People also need moral support. Listening to different stories, I often do not know what to say. Probably it is the hardest thing for me.

When prioritizing sending humanitarian aid, I pay attention to several main factors. In particular, how many people we will help, how much the community needs, what are the risks that the load will not reach the recipient.

– Which community`s requests are the most difficult to implement?

– The most difficult thing is to work with requests from communities that ask for “everything and more.” At such moments, there are opinions that most likely such communities do not need help, if these requests do not have priority in needs and do not specify approximate calculation of different stuff. However, I try not to give in to emotions, because I understand that some villages, city councils and administrations are working under bombings. I’m always trying to figure out the real needs.

– What motivates you to continue helping communities?

– I believe that everyone should do something for our victory. I can’t shoot a weapon, but I have the skills to organize processes and I’m not afraid of manual labor.

My three- and six-year-old daughters proudly call themselves Ukrainians. There are such children in every Ukrainian community. I will help them as long as I can. I want our children to live in a free, democratic and prosperous country!

– Despite your intensive work schedule, is it possible to rest? How do you spend your free time?

I do not have much time to rest. Sometimes I play mini-football with friends, who often help me carry loads with their own cars.

Time for rest will be after the victory.

– How do you think – will support for energy managers remain after the victory?

– Before the war, the role of energy managers in communities was often underestimated. I hope that this will change later, communities will provide all the necessary things to energy managers, so our initiative will not be needed.

I have some ideas on how to transform the role of initiative after victory. I don’t know if it will be possible, but I believe in my strength and persistence, as well as in my colleagues` support from Ecoclub.

– And finally, what will your work be focused on after the victory?

– After the victory, I will spend some time with my family. I will watch how my children play, and how they eat ice cream and sweets. And then – will  back to work!
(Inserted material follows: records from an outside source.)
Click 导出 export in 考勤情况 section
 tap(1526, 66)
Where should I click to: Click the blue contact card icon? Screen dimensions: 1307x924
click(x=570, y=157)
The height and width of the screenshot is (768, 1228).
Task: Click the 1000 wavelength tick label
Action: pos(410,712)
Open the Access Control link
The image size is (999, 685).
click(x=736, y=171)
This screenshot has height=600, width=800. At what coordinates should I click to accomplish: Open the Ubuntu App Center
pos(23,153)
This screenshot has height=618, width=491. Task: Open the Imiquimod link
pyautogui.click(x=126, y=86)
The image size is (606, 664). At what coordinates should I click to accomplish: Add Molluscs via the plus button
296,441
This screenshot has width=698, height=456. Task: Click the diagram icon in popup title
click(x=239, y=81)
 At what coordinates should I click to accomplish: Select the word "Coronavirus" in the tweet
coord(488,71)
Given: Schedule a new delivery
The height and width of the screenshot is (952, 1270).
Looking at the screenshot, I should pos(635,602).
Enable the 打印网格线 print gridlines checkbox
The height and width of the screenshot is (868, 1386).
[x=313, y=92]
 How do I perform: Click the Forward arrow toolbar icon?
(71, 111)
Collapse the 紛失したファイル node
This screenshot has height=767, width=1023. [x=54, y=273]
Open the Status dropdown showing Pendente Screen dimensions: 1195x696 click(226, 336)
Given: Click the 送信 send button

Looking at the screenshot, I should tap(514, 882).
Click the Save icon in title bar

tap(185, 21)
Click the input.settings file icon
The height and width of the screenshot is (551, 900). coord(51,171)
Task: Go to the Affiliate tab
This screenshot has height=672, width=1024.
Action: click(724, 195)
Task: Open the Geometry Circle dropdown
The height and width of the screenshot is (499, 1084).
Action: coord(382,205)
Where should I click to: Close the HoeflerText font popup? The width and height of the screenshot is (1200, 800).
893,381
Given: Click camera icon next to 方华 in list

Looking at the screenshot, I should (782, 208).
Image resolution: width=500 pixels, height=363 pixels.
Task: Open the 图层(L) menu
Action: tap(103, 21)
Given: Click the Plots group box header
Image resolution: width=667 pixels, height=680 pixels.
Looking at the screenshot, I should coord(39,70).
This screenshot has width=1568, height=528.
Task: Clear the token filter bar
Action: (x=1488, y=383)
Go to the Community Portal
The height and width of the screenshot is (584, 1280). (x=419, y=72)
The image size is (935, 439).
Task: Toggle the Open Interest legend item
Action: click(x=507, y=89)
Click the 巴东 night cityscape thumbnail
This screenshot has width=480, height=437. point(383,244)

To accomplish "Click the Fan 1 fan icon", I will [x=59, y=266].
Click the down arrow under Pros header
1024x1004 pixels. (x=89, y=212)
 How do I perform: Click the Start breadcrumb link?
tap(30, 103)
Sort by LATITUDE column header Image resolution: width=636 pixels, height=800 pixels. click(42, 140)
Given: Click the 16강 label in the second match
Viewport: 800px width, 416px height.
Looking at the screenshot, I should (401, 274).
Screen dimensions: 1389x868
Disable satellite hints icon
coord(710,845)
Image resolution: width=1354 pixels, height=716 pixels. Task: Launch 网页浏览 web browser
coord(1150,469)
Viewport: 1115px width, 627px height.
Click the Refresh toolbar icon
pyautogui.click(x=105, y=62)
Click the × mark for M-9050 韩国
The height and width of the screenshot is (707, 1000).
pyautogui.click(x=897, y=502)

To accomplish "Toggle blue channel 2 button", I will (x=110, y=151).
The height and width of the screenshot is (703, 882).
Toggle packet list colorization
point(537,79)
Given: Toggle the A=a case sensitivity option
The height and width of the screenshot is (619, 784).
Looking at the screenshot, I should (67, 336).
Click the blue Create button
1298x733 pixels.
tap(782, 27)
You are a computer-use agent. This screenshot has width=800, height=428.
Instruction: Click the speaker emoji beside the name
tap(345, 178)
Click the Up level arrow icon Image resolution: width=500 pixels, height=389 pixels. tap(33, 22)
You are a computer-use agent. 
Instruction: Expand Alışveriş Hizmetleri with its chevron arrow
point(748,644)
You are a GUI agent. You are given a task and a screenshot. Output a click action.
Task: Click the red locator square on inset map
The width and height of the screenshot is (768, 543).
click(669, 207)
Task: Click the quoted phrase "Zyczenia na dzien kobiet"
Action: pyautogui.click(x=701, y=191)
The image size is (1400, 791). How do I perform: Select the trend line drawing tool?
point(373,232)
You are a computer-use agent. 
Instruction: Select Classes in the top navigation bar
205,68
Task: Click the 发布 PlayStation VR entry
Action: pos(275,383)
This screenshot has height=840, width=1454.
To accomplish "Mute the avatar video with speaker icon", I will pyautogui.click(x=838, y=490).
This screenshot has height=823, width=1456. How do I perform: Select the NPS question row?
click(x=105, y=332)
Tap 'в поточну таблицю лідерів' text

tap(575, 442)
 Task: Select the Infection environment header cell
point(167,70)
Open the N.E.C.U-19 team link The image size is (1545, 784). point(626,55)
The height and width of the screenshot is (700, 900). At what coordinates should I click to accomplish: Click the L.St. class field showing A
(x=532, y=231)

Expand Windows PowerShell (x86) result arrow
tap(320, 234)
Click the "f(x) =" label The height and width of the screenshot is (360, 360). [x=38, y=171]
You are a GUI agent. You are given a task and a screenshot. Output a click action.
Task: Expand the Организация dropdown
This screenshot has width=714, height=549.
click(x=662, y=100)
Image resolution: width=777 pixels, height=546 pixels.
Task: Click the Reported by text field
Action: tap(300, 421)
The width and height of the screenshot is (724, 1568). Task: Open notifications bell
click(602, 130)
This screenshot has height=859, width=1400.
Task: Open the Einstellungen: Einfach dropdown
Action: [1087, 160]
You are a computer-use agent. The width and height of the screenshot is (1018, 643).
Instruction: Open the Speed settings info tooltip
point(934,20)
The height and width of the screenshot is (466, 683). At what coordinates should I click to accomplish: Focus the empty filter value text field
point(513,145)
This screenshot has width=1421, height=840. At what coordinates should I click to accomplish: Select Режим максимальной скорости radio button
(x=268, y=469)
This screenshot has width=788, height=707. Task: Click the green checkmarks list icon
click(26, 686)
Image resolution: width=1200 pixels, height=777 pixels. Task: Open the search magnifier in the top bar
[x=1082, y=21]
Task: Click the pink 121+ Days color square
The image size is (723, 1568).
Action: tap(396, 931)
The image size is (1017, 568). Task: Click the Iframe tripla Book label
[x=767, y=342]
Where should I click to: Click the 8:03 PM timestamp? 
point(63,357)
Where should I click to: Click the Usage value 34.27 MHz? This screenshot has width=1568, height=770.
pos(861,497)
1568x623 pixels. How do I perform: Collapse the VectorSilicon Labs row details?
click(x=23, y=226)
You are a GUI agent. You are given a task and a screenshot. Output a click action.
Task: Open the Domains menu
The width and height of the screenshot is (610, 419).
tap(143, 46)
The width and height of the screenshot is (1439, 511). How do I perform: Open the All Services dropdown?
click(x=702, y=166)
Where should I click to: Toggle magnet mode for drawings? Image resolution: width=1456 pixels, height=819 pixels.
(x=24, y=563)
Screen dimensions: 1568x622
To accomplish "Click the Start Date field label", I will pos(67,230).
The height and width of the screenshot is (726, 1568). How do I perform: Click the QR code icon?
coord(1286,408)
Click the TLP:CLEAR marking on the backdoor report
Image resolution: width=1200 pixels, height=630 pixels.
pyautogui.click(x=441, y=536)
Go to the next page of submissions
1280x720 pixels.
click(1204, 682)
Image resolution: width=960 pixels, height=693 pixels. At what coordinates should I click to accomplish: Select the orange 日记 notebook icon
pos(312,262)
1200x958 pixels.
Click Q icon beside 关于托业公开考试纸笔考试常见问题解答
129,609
I am sure that after our victory no one in Ukraine will want to be energy dependent on any country. So we need to be leaders in Europe in energy efficiency, renewable energy, and energy storage. It is important to do this without harming the environment. Therefore, I plan to take an active part in the development and commentary on legislation, development of energy management in communities, implemented “solid” (construction, repair) projects.